It's a generator free zone, which is probably for the best considering there are something like 400+ vendors, and 10,000 that attend. I have spoken with one of the organizers, and know what they have for electrical down there and it would be more than adequate to handle whatever I need, but I think I'm just gonna go with renting the Cambro and using sterno steamers for the tables.

Yea, the old gal has been around and has been passed around depending on who needed it, or felt like doing a cook at the time. As soon as I get my gravity fed built, I'm dragging the old gal back to grandpa's because I'm not sure he's had possession of it for 10 years.


----------



## SonnyE (Jul 25, 2018)

krj said:


> It's a generator free zone, which is probably for the best considering there are something like 400+ vendors, and 10,000 that attend. I have spoken with one of the organizers, and know what they have for electrical down there and it would be more than adequate to handle whatever I need, but I think I'm just gonna go with renting the Cambro and using sterno steamers for the tables.
> 
> Yea, the old gal has been around and has been passed around depending on who needed it, or felt like doing a cook at the time. As soon as I get my gravity fed built, I'm dragging the old gal back to grandpa's because I'm not sure he's had possession of it for 10 years.

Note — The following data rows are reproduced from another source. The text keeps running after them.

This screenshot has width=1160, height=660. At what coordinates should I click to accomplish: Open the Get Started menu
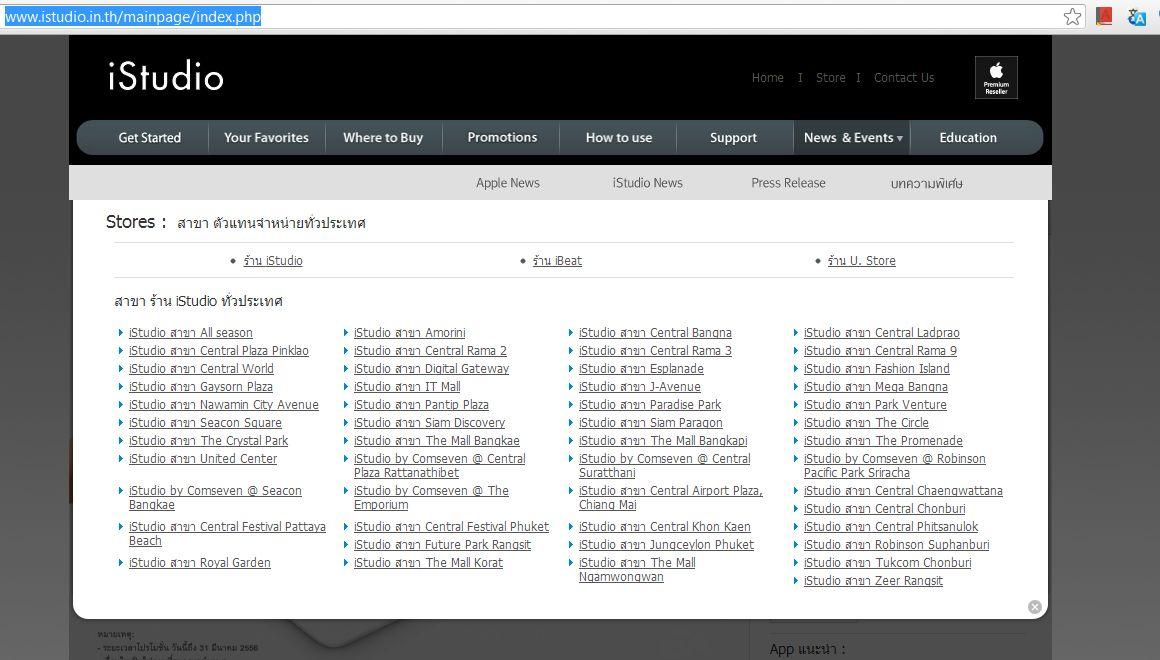(x=150, y=138)
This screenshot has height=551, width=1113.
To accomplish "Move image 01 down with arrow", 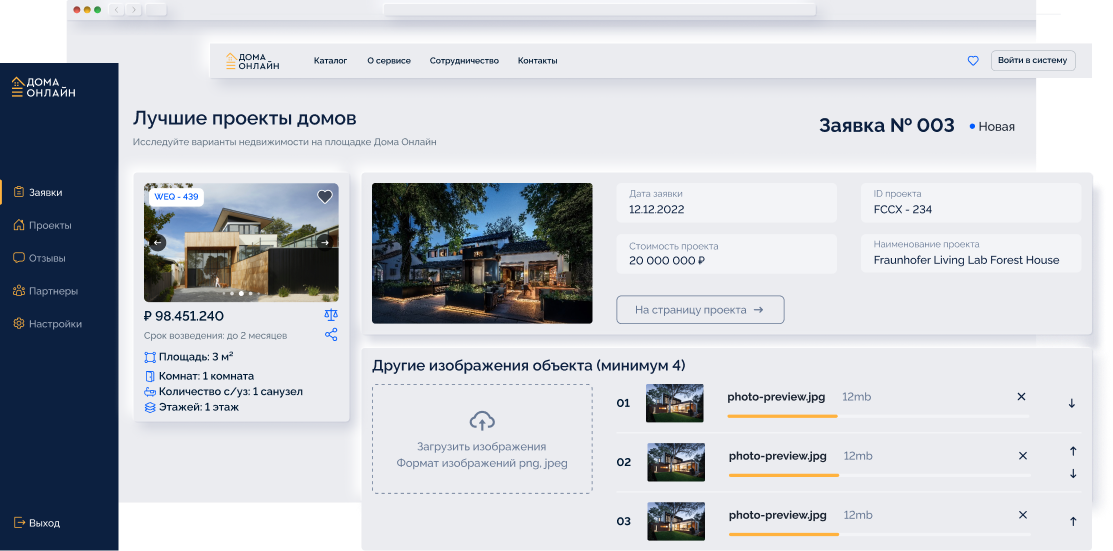I will [x=1072, y=403].
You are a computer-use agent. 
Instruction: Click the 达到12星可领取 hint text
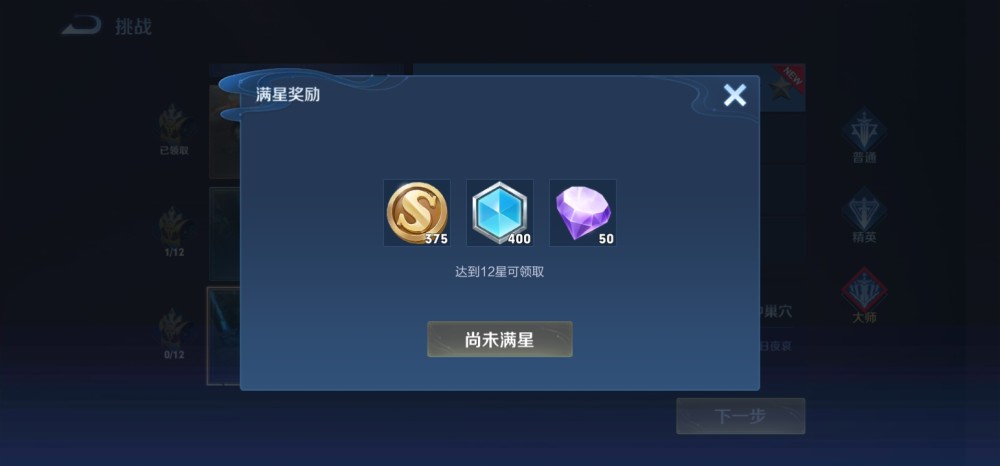click(499, 272)
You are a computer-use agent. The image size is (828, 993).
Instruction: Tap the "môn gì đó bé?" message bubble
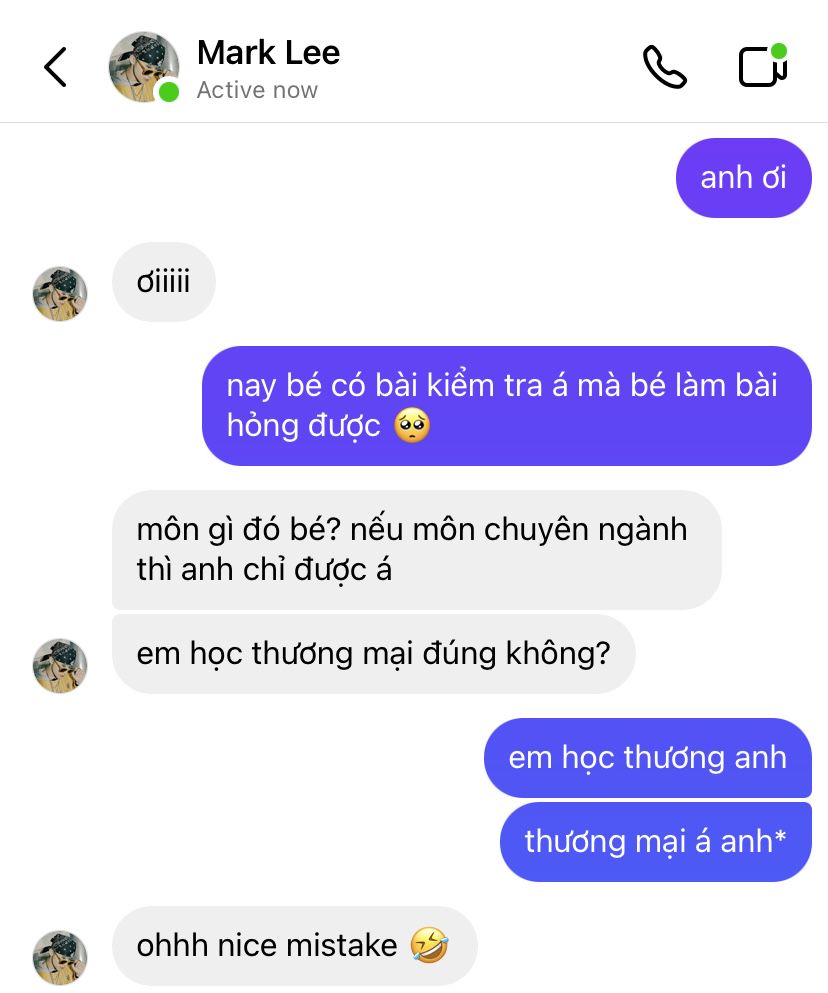tap(417, 550)
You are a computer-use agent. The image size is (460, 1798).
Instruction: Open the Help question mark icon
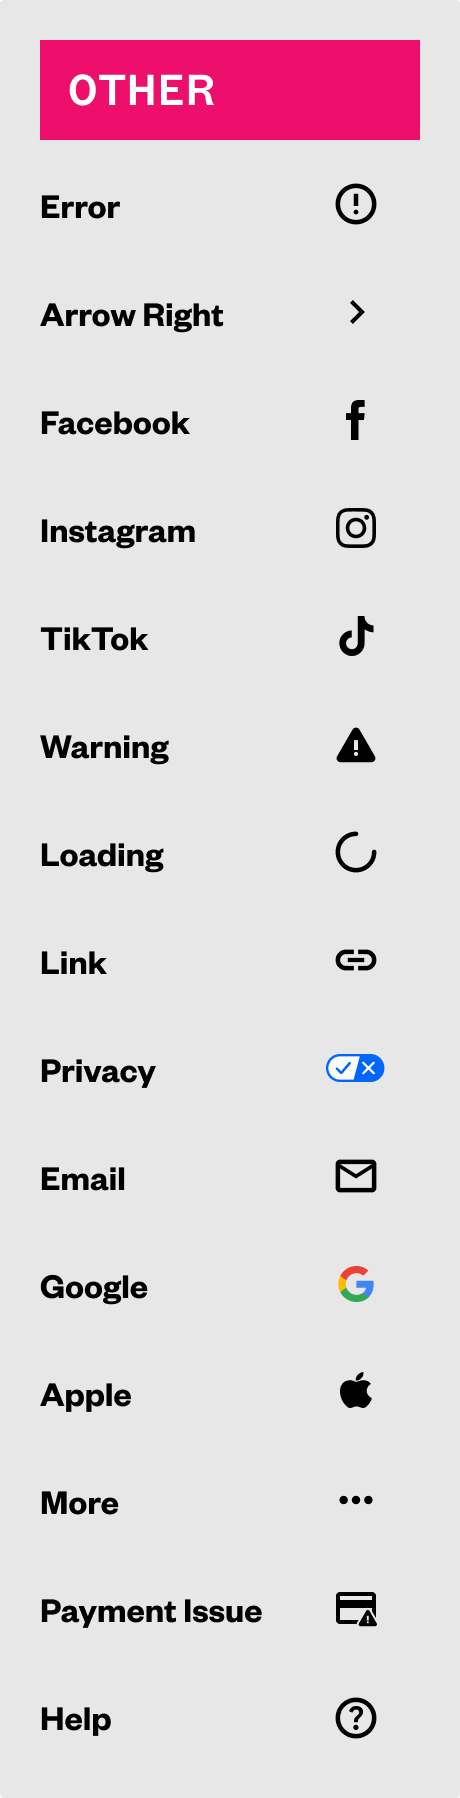[356, 1718]
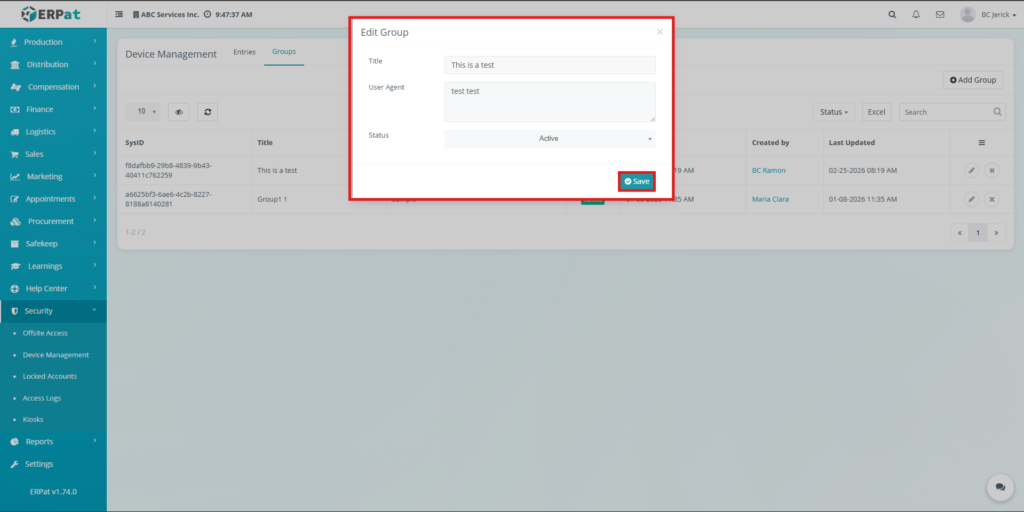Click the search magnifier icon in top bar
This screenshot has width=1024, height=512.
[892, 15]
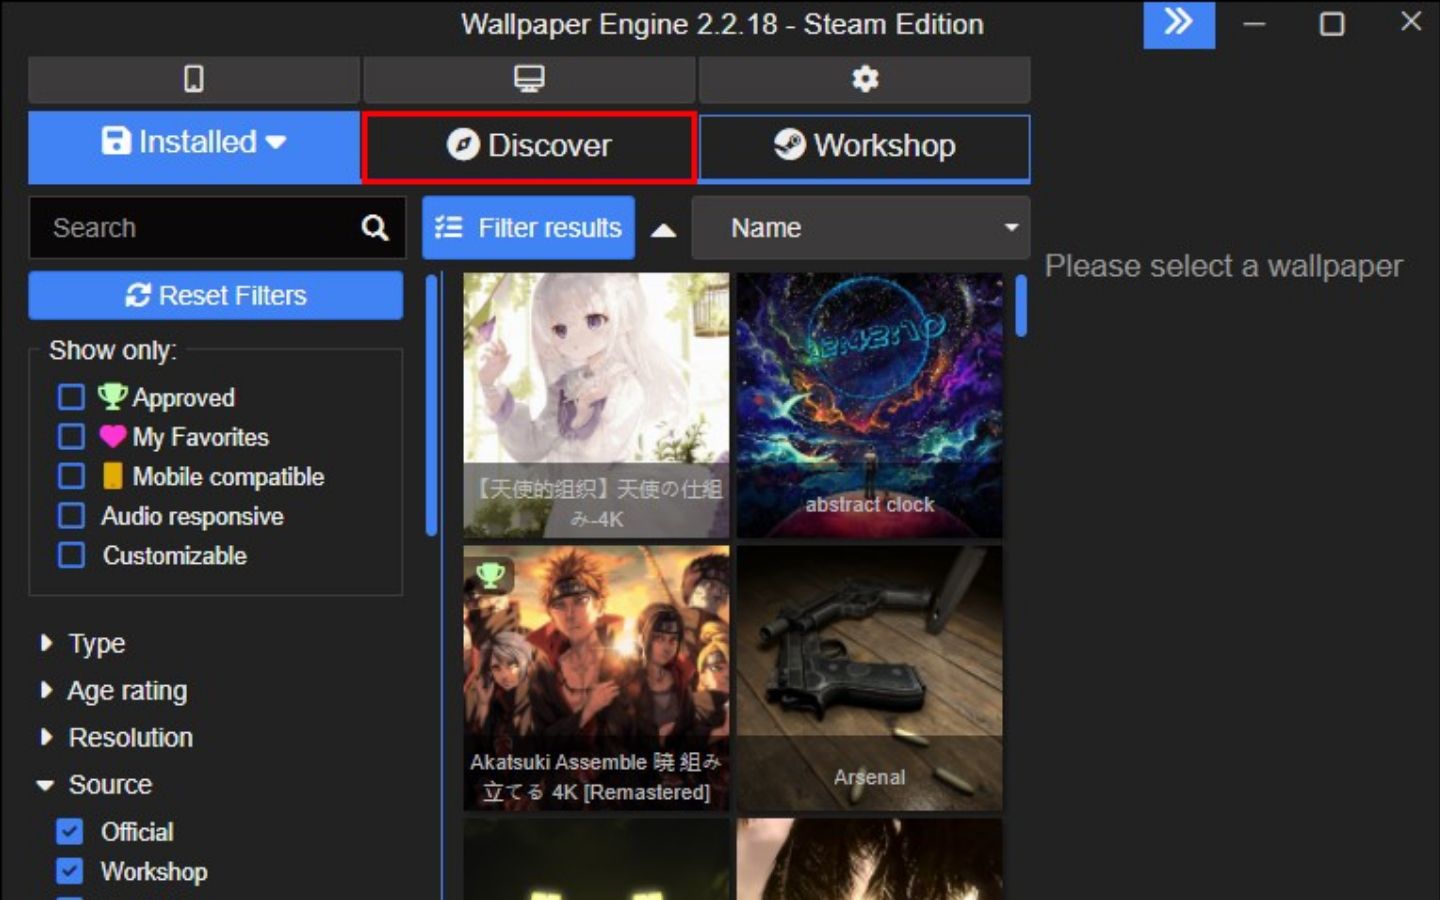
Task: Click the monitor display icon
Action: coord(528,79)
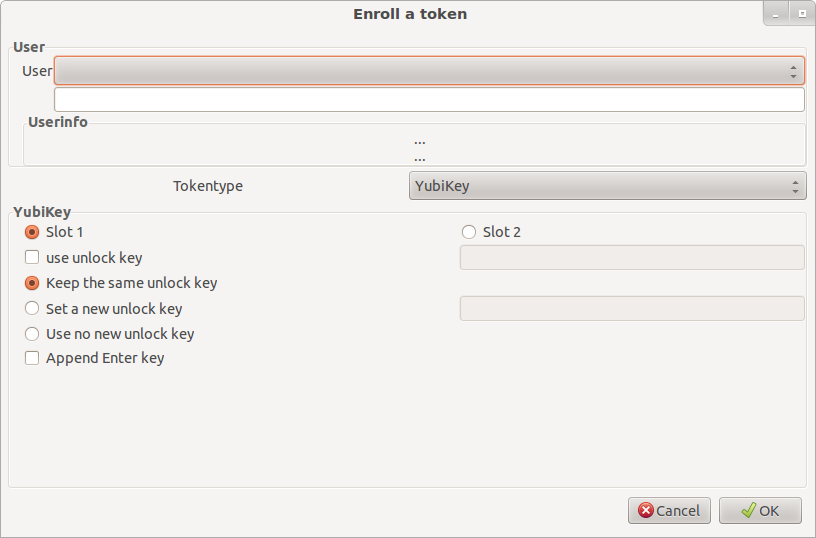Pick Use no new unlock key

pos(32,334)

Sounds like a plan then KRJ.
If Grandpa isn't objectionable to it, maybe give the frame a paint job before you take her back?
I'm real strong on tight Family circles.


----------



## krj (Jul 25, 2018)

SonnyE said:


> Sounds like a plan then KRJ.
> If Grandpa isn't objectionable to it, maybe give the frame a paint job before you take her back?
> I'm real strong on tight Family circles.



It's funny that you say that, I was actually thinking of giving the entire thing a good coat of paint when I finish with mine.


----------



## SonnyE (Jul 25, 2018)

krj said:


> It's funny that you say that, I was actually thinking of giving the entire thing a good coat of paint when I finish with mine.



I think you would get a bit of respect and admiration from Grandpa.
Show's you care, and respect him. Tightens bonds.


----------



## krj (Aug 2, 2018)

I managed to find a couple used 4 tray Cambros on ebay, and haggled the seller down to $100 a piece. Shipping was extremely high, but I still saved a bit compared to buying new. I really wasn't planning on buying them right now, but after weighing in the cost for the 3 days I'd need to pay to rent from the party supply, the ones I bought are paid for after two events of using them.


----------



## HalfSmoked (Aug 2, 2018)

Good planning if you are going to continue to do this and you can always resell them. The learning lesson of it cost to be in business. But you are building an equipment inventory.

Warren


----------



## krj (Aug 11, 2018)

I was contacted by someone from the event I’m doing in October today, she just had some questions and advice for my first outing. She also reminded me of a few guidelines I needed to follow. I’m required to have a hand washing station, which I knew about, but apparently I was wrong in the assumption that I could get away with the water not being warm. 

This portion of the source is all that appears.